WARREN, Maine — When money got tight last summer for Marilyn Johnson, she started thinking who she could barter with. This got her thinking that a lot of people in the midcoast are having hard times right now, and maybe she could help. So she started BarterWorx, her bartering business based out of her Warren home.
“It has been very well-received. It is very exciting because people just love having something new — a new alternative to build their business,” Johnson said Friday. “Everybody is hurting, and no one necessarily wants to spend money to build their business.”
The way Johnson sees it, bartering spends no money and a dollar saved is a dollar earned.
Her business works like this: A landscaping company pays a fee to join the network, then perhaps a restaurant on the network approaches the company to have some landscaping work done at the restaurant. In return, the landscaper can choose to either get a few free meals from the restaurant or the landscaper can choose to spend the barter money he earned at another in-network company.
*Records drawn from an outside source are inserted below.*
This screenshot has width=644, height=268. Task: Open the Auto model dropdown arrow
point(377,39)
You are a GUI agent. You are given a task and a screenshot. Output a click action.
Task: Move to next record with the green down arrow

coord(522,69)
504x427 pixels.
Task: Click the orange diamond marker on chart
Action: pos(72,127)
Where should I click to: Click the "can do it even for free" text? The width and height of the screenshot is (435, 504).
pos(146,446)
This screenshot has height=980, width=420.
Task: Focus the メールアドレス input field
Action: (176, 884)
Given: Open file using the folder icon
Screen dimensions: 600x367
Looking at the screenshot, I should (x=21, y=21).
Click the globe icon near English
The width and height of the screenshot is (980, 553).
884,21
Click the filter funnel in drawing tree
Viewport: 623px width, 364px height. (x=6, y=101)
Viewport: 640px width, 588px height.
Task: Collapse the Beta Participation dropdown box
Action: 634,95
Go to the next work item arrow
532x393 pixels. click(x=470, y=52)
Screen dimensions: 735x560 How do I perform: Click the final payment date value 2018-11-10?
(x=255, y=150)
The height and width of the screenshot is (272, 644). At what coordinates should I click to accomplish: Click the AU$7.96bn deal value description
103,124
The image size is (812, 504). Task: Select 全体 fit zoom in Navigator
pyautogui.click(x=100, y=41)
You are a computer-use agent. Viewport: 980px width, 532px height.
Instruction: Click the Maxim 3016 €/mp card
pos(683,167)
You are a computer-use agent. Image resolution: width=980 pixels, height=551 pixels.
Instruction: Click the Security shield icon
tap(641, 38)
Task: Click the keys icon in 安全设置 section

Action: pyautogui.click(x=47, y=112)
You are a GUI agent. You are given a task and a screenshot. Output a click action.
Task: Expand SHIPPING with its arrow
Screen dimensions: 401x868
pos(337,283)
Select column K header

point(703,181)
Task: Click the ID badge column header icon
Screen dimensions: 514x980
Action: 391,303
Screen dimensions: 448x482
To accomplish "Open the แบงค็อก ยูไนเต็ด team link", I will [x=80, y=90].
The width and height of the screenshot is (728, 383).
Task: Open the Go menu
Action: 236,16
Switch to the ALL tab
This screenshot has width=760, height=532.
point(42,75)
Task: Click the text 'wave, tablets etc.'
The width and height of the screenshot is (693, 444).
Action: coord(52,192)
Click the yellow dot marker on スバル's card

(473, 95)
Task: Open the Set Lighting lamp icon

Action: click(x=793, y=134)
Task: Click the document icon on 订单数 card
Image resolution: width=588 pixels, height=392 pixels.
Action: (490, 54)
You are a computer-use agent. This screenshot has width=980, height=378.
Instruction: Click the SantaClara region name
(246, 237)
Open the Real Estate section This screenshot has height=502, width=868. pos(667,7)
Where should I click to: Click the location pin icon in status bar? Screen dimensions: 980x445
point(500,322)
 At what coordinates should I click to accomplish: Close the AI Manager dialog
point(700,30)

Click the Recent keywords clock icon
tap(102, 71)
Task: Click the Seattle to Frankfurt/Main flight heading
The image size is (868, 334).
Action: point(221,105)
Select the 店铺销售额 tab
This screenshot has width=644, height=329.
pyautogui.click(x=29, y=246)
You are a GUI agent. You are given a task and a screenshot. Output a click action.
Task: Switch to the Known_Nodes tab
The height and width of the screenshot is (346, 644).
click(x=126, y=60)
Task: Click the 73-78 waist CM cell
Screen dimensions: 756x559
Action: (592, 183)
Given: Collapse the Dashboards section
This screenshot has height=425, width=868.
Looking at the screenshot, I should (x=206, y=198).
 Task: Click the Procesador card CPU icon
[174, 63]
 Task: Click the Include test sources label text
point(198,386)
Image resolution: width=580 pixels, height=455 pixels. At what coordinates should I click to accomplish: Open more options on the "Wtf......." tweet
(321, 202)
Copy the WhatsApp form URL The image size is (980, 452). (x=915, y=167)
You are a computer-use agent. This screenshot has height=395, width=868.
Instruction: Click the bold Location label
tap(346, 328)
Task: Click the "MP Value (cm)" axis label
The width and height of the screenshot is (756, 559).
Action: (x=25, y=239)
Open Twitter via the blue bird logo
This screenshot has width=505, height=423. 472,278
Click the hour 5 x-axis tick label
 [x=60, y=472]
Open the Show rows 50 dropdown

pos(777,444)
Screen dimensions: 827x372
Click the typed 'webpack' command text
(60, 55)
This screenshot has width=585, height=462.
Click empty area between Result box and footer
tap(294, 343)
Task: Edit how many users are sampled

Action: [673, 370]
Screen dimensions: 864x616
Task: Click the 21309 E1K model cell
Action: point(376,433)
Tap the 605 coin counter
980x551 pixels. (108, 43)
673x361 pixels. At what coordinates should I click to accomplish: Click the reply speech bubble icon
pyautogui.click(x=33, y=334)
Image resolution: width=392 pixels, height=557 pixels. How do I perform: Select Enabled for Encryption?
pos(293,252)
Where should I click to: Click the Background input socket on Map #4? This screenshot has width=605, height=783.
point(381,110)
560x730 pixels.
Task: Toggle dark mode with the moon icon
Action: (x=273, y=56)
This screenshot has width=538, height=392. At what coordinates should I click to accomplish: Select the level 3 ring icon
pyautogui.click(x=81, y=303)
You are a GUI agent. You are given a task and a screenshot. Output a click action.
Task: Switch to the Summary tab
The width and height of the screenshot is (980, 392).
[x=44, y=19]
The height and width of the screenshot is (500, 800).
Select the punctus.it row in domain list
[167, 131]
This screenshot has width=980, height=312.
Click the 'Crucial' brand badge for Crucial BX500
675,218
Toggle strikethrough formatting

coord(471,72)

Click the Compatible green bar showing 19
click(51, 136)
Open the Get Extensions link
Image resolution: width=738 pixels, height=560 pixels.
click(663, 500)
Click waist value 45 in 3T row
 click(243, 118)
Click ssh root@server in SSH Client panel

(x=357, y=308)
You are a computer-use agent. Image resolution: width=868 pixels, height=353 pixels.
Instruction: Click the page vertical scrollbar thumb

Johnson has about 20 businesses signed up that offer marketing, computer help, bookkeeping, jewelry, plants, haircuts, carpentry and more.
One of those businesses is Rockland restaurant Amalfi on the Water.
One of Amalfi’s owners, Nancy Wood, said her business has given services, but has not yet asked for anything in return.
“I truly believe bartering is a sound way to do business on many levels,” Wood said. “It is a community-based idea. I believe you’re doing a job for someone and at the end of the day you look them in the eye and know they’re going to do a good job for you, too.”
Wood’s is one of the 20 or so businesses to join since May, so she is holding out and collecting bartering dollars while she waits for a deeper pool of services to choose from. She wants something that will help her company, possibly some carpentry work.
“We entered into it in good faith, and we are learning as we go along and so far we’ve had a good feeling for it,” Wood said.
Sara Spencer, who runs The Errand Girl in Rockland has also given her services for bartering dollars. She delivered gifts for another company on the network and now plans to collect by getting a haircut or possibly having some work done by Midcoast Internet Solutions for her business.
Businesses are allowed to create limitations about what barterers can receive. For instance, a company that fixes computers might allow another bartering company to have work performed on a computer, but it may have to pay the cost of the computer parts needed for the repair.
Right now, Johnson’s bartering business is midcoast-only, but she hopes to expand soon. Eventually, she hopes to join into a national network of bartering companies and may be able to offer cruises and vacations, but to do that she has to be able to offer similar services from Maine.
“I’m looking at the locally owned and operated businesses. Those are the ones I’m trying to help build, they are hurting. We’re a mom-and-pop operation. We’re here to be local and to help the local businesses,” she said Friday. “It just makes sense for me to focus locally and expand from there. I plan to expand as far as the business is willing to grow.”